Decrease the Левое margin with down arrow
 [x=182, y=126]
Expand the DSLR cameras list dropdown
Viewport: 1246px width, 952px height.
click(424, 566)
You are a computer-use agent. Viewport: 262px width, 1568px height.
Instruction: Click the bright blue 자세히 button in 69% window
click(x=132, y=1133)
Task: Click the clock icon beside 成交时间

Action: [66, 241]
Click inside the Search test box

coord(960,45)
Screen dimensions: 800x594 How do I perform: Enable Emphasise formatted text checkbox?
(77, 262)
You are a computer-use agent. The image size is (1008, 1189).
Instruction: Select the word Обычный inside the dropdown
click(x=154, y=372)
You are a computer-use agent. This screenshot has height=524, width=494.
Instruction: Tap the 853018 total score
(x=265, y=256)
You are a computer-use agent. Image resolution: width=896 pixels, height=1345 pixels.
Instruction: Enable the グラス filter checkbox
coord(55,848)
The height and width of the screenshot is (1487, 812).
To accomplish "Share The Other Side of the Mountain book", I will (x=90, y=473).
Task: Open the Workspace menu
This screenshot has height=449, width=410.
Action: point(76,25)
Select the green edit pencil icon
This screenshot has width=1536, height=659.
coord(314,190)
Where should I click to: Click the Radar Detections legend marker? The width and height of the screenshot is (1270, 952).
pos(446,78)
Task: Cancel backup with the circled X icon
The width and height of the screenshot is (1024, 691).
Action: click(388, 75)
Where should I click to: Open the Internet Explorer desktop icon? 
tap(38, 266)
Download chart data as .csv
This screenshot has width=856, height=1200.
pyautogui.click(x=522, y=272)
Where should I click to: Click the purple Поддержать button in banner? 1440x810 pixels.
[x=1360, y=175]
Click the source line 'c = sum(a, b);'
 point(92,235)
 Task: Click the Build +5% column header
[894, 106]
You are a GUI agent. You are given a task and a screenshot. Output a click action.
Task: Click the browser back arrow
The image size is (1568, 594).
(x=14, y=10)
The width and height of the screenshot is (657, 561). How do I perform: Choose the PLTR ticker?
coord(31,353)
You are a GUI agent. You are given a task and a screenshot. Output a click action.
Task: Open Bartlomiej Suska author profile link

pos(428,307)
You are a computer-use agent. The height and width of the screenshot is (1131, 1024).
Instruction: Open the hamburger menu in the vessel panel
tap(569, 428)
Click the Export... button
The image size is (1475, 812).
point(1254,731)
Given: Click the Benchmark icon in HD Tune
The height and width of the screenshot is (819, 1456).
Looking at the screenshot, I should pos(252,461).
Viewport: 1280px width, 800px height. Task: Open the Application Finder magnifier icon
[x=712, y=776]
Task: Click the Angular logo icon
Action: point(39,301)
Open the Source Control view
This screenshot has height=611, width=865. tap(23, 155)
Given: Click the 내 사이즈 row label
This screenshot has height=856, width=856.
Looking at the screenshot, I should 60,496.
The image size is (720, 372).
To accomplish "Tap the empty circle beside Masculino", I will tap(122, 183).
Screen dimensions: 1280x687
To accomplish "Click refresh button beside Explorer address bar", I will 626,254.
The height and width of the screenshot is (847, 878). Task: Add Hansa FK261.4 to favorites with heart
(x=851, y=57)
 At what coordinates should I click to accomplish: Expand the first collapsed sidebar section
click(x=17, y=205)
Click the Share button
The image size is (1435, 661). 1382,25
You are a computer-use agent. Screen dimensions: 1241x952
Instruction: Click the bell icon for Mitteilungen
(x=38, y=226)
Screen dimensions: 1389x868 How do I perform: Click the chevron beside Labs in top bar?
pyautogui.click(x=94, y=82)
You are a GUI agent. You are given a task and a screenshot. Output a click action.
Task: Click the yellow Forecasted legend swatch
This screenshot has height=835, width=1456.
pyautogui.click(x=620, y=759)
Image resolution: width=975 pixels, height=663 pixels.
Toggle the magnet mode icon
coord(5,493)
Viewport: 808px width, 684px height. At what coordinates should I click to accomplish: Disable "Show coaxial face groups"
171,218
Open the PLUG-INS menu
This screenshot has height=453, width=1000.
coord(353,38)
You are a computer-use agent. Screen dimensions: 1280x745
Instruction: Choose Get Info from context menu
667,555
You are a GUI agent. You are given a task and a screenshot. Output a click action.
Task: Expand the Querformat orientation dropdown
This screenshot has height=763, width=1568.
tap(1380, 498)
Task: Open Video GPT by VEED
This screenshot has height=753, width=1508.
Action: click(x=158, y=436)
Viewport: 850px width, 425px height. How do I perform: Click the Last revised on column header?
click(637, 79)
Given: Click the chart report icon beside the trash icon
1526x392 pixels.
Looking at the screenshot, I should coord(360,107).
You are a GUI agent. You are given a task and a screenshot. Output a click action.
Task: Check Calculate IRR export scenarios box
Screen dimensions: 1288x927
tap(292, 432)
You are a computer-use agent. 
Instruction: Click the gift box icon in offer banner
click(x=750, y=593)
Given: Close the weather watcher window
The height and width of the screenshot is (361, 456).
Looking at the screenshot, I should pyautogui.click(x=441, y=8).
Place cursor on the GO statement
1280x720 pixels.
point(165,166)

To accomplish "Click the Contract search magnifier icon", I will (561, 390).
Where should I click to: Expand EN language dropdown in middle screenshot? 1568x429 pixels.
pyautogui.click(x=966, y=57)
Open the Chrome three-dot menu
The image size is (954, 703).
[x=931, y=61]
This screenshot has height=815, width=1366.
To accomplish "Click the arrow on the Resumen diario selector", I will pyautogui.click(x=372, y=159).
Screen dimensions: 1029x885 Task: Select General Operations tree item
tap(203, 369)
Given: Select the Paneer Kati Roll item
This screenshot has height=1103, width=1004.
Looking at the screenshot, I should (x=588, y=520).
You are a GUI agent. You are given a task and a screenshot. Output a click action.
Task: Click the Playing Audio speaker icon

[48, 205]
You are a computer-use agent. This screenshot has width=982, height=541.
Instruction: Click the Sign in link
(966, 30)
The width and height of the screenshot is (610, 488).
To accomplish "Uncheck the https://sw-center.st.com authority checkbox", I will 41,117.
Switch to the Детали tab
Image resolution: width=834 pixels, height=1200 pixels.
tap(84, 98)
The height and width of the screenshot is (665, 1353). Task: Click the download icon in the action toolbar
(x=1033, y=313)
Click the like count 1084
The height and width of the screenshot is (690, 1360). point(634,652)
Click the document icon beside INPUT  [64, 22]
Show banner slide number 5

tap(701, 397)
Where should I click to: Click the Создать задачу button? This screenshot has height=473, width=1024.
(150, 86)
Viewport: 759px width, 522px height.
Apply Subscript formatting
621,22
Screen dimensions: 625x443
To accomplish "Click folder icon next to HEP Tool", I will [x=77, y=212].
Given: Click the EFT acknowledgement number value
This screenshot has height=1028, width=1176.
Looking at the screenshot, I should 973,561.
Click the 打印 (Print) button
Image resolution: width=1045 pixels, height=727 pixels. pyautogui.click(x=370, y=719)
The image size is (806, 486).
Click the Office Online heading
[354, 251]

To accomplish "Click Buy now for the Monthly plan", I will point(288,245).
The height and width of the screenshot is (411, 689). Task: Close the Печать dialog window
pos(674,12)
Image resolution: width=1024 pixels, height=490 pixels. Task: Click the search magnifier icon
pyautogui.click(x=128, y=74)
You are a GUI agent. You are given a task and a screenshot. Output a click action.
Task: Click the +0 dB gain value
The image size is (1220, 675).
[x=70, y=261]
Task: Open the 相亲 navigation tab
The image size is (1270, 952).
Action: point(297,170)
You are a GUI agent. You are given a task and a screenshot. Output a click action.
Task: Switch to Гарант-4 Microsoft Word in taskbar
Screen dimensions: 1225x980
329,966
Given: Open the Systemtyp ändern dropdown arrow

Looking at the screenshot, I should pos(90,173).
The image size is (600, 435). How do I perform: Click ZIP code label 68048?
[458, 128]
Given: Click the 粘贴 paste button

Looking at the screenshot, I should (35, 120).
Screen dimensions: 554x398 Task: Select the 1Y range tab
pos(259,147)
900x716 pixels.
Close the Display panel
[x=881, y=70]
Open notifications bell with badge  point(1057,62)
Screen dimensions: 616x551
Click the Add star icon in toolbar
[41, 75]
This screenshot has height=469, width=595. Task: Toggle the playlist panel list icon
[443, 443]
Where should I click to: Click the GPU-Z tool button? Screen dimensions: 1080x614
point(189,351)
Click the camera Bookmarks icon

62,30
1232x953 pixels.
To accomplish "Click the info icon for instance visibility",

§ Directions for this task
All lines from the one containing "Open notifications bell" to the end of the data above are to be set down exactly; no others belong in the answer.

§ Response to this exercise
Open notifications bell with badge  point(1057,62)
Screen dimensions: 616x551
Click the Add star icon in toolbar
[41, 75]
This screenshot has height=469, width=595. Task: Toggle the playlist panel list icon
[443, 443]
Where should I click to: Click the GPU-Z tool button? Screen dimensions: 1080x614
point(189,351)
Click the camera Bookmarks icon

62,30
1232x953 pixels.
To accomplish "Click the info icon for instance visibility",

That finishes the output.